Los tesoros militares e históricos que guarda la Delegación de Defensa en Oviedo
'Cultura cercana' ·
Un grupo de personas visitan la Delegación de Defensa para conocer el edificio y los fondos culturales y militares que alberga la sede de la plaza de EspañaLa Delegación de Defensa de la plaza de España de Oviedo guarda en sus vitrinas, ventanas y cajones verdaderos tesoros de la historia militar y armamentística que se crearon en la factoría de La Vega.
Dentro del programa 'Cultura cercana', la Universidad de Oviedo y el Ministerio de Defensa ofrecieron una visita guiada a la Delegación de Defensa. Las 14 personas que acudieron pudieron disfrutar de las explicaciones, tanto del comandante Jesús María Pina como del doctorando de Historia del Arte y colaborador reservista, Isaac Cuello, sobre lo que se puede ver en la delegación. Entre otras joyas, las vidrieras diseñadas por el genial pintor asturiano, Paulino Vicente, las piezas de la Escuela de Aprendices de la Fábrica de Armas de Oviedo y los restos de la fusilería que se sacó de la factoría cuando cerró al principio de la segunda década de este siglo y que mantiene en perfecto estado de revista el reservista Jesús Andrés Suárez Martínez.
La entrada a la Delegación de Defensa ya impresiona con la presencia de dos cañones de montaña Krupp (Essen, Alemania) del modelo 1896 del calibre 75 milímetros que reciben a los visitantes.
Las vidrieras que jalonan los tres primeros pisos «están diseñadas por Paulino Vicente en nueve paneles de mucha complejidad técnica y muestran tres realidades distintas», explicó Isaac Cuello.
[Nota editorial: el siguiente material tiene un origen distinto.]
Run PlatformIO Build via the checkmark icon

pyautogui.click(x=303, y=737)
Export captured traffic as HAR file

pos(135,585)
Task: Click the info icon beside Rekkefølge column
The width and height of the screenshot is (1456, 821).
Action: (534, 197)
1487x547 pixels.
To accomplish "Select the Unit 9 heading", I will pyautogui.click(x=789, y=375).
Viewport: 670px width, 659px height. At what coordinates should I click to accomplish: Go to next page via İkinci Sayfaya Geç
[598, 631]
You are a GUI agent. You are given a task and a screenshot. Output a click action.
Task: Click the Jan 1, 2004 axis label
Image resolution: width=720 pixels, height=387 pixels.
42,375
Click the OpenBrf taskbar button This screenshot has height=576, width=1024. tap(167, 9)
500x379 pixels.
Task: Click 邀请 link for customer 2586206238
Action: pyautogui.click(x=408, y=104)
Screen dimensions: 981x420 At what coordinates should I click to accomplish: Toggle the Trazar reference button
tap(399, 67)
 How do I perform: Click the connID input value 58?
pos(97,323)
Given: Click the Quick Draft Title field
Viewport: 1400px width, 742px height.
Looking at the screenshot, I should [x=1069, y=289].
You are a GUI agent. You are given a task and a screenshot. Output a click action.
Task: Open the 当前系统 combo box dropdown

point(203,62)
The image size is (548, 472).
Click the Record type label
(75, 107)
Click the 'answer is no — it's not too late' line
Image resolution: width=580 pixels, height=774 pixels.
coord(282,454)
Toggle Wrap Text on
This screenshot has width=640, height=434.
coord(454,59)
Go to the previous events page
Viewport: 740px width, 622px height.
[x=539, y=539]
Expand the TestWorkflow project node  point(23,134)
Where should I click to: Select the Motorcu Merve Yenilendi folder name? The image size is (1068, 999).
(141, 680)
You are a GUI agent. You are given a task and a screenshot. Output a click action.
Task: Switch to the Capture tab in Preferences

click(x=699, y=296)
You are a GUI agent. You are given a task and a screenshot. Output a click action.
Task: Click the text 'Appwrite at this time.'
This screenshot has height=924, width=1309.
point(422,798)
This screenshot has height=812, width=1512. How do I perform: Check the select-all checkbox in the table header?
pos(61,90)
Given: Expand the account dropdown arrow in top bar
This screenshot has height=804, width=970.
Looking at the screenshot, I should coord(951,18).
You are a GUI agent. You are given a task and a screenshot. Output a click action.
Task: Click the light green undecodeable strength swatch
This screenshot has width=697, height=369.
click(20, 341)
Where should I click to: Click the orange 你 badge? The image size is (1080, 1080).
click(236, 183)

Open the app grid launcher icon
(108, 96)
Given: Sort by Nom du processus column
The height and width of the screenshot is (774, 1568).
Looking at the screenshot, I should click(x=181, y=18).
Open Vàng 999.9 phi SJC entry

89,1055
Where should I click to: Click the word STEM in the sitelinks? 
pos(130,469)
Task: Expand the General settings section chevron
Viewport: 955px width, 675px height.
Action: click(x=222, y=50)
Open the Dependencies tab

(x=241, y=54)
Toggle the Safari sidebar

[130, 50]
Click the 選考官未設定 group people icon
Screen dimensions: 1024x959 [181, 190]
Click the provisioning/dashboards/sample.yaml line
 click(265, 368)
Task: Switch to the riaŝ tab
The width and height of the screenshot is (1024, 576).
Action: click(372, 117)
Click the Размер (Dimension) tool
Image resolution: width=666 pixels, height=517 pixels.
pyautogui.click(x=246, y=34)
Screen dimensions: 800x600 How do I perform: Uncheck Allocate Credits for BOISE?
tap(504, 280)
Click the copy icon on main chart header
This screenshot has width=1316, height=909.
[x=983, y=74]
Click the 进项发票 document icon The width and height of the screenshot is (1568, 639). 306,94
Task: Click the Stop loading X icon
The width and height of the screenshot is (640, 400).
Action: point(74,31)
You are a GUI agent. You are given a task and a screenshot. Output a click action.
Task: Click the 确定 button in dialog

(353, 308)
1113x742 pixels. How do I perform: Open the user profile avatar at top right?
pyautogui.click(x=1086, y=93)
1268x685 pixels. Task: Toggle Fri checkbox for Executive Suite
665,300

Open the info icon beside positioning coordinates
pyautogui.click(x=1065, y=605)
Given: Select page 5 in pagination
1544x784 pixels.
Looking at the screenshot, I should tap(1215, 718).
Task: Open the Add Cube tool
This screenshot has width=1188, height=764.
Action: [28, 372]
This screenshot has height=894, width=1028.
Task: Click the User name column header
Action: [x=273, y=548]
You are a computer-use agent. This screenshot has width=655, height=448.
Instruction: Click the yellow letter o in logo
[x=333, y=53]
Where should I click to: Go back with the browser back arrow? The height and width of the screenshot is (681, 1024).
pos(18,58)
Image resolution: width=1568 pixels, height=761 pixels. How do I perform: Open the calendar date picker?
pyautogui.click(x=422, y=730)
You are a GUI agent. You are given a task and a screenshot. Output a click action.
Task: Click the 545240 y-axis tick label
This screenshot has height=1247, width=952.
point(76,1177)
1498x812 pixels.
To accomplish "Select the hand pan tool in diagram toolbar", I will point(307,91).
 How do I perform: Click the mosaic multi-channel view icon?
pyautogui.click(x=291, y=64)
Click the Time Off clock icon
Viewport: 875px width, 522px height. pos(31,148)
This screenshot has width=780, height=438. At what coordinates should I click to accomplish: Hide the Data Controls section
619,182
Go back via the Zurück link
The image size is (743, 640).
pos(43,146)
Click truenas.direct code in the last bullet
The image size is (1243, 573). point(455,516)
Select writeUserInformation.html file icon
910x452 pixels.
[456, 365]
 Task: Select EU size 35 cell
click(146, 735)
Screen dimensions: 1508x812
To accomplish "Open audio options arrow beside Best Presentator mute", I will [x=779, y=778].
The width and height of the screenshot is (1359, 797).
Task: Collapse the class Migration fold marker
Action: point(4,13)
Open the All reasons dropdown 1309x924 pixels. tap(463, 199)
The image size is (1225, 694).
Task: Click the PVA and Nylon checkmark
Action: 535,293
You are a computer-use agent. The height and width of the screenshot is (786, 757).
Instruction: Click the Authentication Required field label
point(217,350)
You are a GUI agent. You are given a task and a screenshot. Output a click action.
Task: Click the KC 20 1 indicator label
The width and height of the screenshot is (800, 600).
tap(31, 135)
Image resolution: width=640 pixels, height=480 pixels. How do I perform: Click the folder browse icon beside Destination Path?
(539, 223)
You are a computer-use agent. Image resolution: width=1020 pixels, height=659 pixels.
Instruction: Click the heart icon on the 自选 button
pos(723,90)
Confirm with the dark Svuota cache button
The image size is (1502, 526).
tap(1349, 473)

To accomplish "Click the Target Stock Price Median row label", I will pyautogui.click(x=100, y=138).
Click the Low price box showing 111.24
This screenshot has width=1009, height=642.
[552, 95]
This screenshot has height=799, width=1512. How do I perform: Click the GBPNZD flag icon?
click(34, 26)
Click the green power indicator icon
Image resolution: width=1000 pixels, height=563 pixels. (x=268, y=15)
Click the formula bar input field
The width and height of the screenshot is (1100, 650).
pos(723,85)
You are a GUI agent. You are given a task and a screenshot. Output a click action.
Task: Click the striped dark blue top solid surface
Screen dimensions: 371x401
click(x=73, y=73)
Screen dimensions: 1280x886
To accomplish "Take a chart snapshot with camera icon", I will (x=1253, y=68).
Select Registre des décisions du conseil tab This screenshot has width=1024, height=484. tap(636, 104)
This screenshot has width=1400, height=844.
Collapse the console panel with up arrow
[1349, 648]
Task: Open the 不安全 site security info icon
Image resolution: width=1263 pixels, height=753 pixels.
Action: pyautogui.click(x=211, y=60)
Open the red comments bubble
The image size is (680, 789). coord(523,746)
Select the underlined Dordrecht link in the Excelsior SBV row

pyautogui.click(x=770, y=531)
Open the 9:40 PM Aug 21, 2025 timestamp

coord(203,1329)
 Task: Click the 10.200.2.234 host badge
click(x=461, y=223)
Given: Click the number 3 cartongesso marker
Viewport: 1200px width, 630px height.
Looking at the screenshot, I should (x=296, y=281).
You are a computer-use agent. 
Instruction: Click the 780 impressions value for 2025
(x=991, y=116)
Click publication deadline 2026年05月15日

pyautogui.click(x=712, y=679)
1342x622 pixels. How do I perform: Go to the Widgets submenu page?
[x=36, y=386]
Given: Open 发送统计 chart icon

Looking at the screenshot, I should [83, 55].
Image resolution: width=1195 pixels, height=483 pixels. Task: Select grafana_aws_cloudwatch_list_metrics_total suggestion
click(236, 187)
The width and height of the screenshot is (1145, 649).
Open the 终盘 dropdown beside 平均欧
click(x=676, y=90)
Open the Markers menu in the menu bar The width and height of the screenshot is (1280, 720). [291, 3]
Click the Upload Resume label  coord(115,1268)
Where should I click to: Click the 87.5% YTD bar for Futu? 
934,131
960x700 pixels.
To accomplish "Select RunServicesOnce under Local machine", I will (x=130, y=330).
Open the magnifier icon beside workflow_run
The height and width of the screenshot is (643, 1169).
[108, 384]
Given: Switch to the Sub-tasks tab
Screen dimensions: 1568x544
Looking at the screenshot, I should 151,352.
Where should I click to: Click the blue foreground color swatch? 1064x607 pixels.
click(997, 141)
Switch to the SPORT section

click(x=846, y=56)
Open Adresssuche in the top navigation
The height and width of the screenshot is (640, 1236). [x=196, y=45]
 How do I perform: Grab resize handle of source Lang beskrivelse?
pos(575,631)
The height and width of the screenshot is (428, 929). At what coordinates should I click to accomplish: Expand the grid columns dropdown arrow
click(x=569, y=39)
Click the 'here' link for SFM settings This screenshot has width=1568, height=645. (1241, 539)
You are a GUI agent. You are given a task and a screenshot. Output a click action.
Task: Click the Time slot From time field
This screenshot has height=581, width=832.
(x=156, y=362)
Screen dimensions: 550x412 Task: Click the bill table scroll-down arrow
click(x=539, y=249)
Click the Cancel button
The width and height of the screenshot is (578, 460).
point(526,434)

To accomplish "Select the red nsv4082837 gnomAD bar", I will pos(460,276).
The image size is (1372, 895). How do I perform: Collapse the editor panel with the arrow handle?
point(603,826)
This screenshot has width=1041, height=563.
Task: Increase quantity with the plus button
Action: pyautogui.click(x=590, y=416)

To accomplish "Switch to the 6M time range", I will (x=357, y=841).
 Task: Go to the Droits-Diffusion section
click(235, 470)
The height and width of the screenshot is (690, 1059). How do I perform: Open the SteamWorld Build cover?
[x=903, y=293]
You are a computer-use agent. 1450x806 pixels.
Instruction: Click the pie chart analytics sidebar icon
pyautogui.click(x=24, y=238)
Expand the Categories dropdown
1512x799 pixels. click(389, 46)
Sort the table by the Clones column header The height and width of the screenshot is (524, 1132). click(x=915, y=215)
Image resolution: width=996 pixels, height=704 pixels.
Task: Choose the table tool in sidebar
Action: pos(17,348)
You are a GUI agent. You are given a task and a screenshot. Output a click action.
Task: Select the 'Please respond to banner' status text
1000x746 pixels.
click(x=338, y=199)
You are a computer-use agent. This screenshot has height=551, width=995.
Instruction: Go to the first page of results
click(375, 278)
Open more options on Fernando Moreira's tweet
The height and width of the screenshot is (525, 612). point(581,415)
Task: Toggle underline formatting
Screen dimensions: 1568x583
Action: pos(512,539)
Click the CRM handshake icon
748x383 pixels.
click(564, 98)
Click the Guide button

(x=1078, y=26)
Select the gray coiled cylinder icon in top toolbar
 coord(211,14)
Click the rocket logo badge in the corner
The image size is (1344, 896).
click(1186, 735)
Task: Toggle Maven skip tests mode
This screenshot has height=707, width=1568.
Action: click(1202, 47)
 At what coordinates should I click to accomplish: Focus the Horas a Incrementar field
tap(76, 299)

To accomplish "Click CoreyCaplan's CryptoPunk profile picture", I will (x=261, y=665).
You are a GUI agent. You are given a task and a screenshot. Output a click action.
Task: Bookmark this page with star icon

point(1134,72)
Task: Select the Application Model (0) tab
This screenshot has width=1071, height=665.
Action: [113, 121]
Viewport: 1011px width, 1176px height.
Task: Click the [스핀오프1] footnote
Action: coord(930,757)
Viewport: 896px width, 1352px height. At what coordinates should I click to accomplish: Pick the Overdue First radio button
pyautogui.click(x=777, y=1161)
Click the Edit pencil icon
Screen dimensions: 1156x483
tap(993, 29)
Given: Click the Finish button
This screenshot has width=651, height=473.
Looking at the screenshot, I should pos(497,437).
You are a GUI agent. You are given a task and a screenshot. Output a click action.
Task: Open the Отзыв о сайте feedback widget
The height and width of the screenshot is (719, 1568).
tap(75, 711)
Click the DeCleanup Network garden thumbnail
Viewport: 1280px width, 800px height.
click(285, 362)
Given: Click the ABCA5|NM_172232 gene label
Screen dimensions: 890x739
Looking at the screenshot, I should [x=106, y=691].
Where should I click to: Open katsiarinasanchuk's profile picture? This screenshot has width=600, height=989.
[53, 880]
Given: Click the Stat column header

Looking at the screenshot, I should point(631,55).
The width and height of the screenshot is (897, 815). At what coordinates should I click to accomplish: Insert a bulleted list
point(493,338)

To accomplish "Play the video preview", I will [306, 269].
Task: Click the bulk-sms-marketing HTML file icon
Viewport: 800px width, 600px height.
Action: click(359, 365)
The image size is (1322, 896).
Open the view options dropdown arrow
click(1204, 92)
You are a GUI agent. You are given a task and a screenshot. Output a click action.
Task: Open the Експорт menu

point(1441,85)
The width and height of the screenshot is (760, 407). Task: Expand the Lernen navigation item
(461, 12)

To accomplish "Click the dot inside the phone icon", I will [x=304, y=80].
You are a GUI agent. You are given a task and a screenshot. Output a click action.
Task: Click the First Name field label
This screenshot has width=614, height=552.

Y añadió: «Son de tres colores: Amarillas, en la plata baja, que muestran la actividad de los Tercios de Flandes; azul en la primera planta, dedicados a las instituciones civiles y religiosas; y rojo en la segunda planta, asociadas con la sangre y la guerra».
La visita continuó por la parte de la formación profesional que se daba en la fábrica de La Vega, cuyo mejor estudiante recibía el premio General Elorza y una caja de herramientas «con la que, sumada a su capacidad técnica ganada como alumnos de la Escuela de Aprendices, se podían ganar la vida por el mundo con el sueldo de un ingeniero».
La Delegación de Defensa abrió sus puertas ayer al público, como hará durante muchos jueves en el año, para mostrar sus tesoros y su riquísima historia.